MechaSmash

MechaSmash is a multiplayer card game where teams of robots battle in tournaments by consuming virtual batteries. To keep their robots operational, players must recycle real-life batteries, turning sustainable action into a necessary in-game resource.

The project was created by Centro di Coordinamento Nazionale Pile e Accumulatori (CDCNPA) as part of the “Energia in gioco” (‘Energy at play’) initiative, and is designed for workshops on active citizenship in primary and lower secondary schools.

Real-world recycling is verified via a mobile app using geolocation and image recognition, creating a direct bridge between environmental action and gameplay progression

Our Solution

The solution is a roguelike deckbuilder card game where gameplay progression depends directly on real-world sustainability actions. MechaSmash positions recycling as a structural gameplay element, rather than an external metaphor.

The project operates simultaneously on three levels of behavioral intervention (COM-B model):

Capability: Players gain awareness of batteries and the circular economy by answering quizzes integrated into the tactical tournament preparation phase, transforming learning into a strategic element.

Motivation: The reward system is calibrated for frequent micro-deposits (individual batteries generate individual rewards) to build habit and intrinsic motivation, preventing occasional hoarding.

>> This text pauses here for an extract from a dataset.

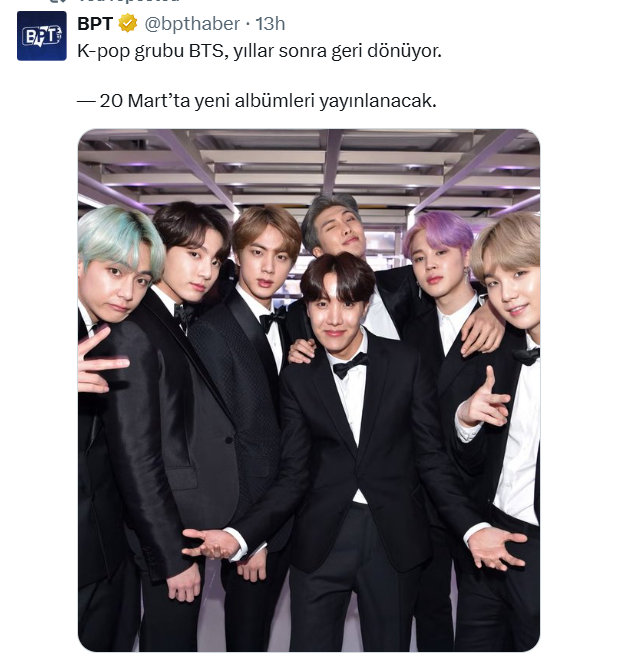
Task: Click the cropped repost icon at top edge
Action: (x=57, y=1)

Opportunity: The Recharge app provides a geolocated map of collection bins, significantly removing the logistical barriers to disposal.

The game design communicates sustainability through intrinsic mechanics: finite resource management, recycling and repair cycles as a strategic necessity, and the concrete consequences of procrastination. These elements emerge naturally from the gameplay experience rather than from external narrative devices

Impact

MechaSmash establishes a reproducible methodological precedent for partnerships between the gaming sector, formal education, and regional sustainability goals.

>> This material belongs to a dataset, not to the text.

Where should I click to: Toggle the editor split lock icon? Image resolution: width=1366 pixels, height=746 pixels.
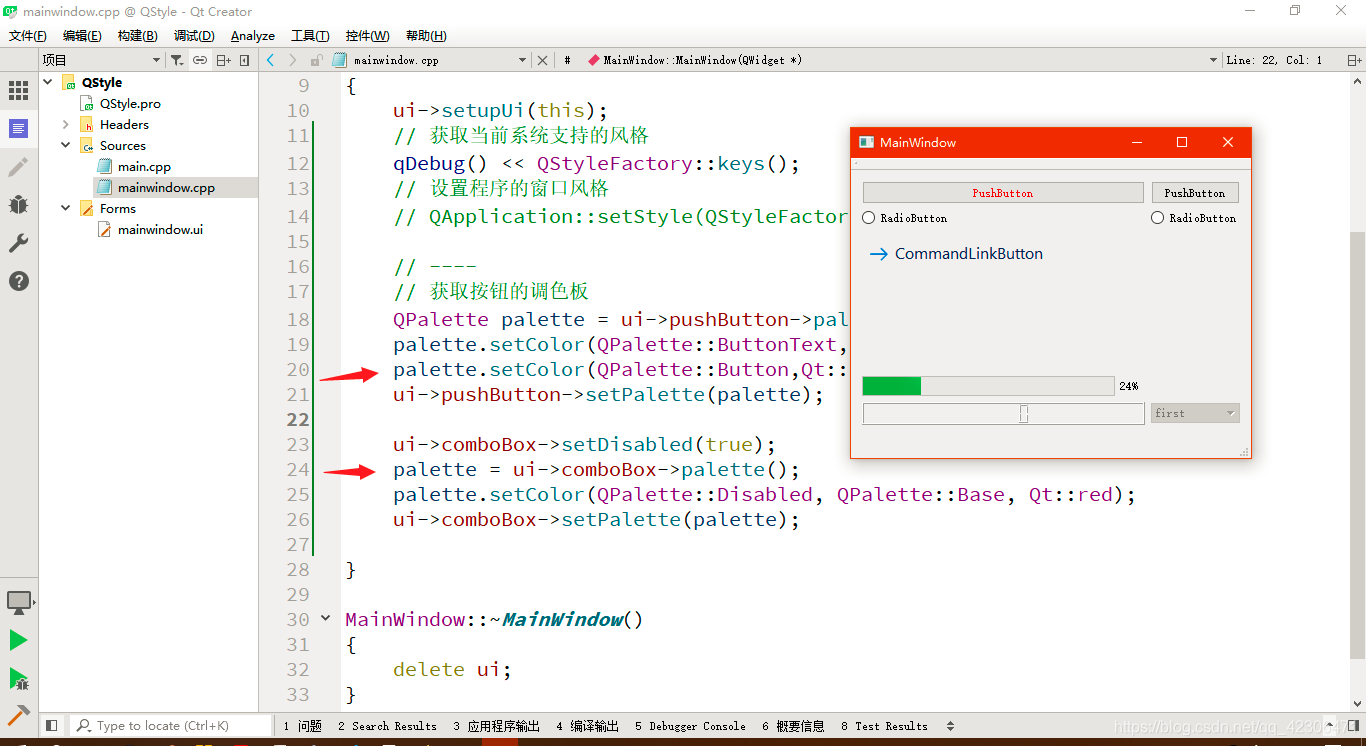click(x=316, y=59)
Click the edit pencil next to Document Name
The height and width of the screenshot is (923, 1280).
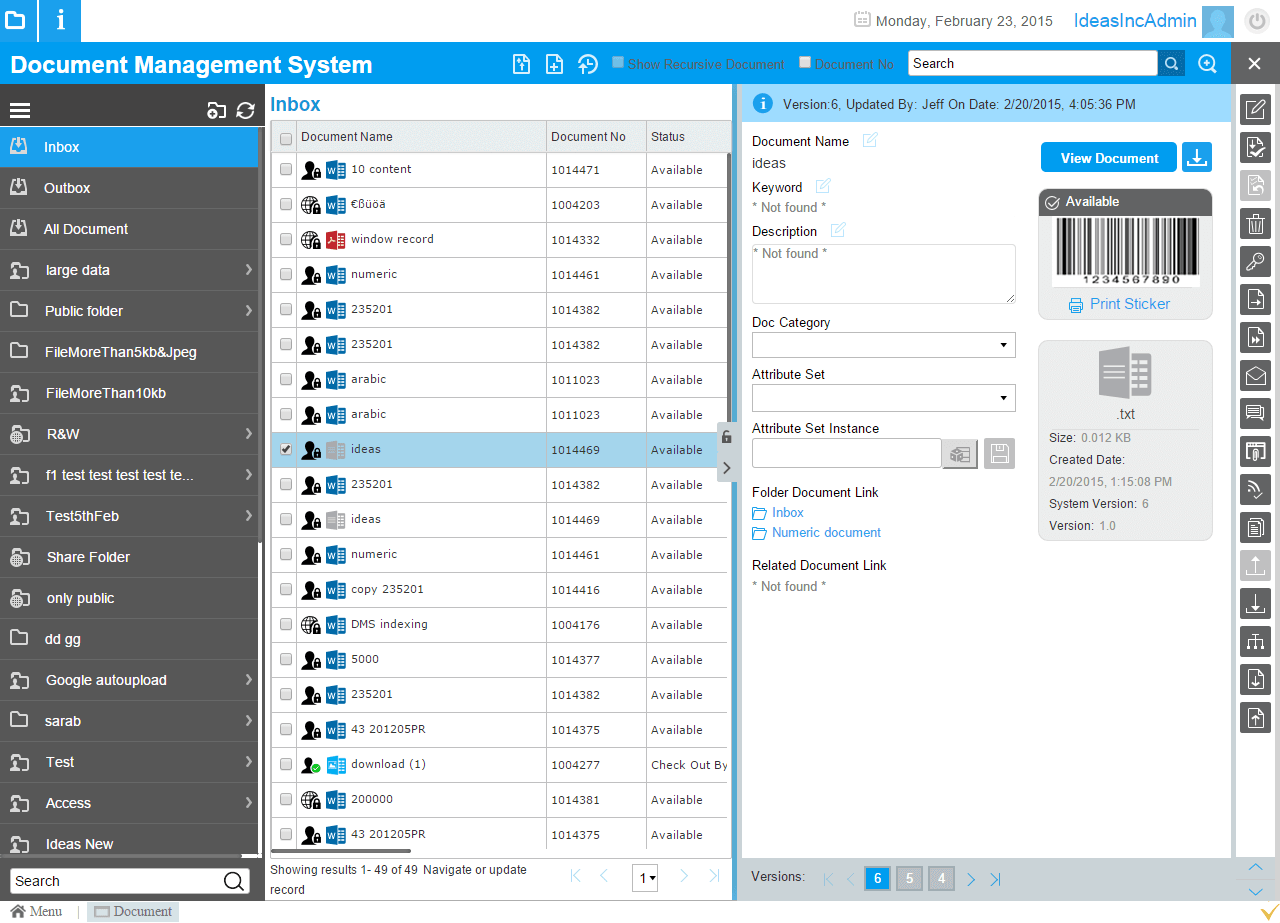870,141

By integrating validation technologies (geolocation and image recognition), behavioral science, and contemporary game design, it allows for the direct tracking of impacts on waste separation. Ultimately, the project serves as a documented case study for the gamification of environmental sustainability.

MechaSmash is structured as an asynchronous roguelike deckbuilder. Each Tournament (6 matches) alternates between preparation phases (Workshop) and combat (Arena).

In the Workshop, players manage circular economy operations: recycling robots to generate Materials, crafting new robots from Blueprints, repairing damaged units, and installing upgrade Modules. From here, they can also access the Research Lab to answer themed quizzes, unlocking tactical advantages for the Arena.

In the Arena, players deploy their robots to face off against other players’ decks. Each robot has three main attributes: Energy Consumption (Batteries required for deployment), Power, and a Special Effect.

If the total Consumption of a player’s robots exceeds their available Batteries, the squad enters a Blackout: all robots deactivate and lose Power. However, some robots possess special effects that trigger specifically from this state, transforming a penalty into a tactical resource. The player with the highest total Power wins.

By winning all 6 rounds, accumulated Materials are converted into Fame: a permanent score that determines the player’s Rank (Rust, Bronze, Silver, Gold, Plasma) and their position on the global Leaderboard.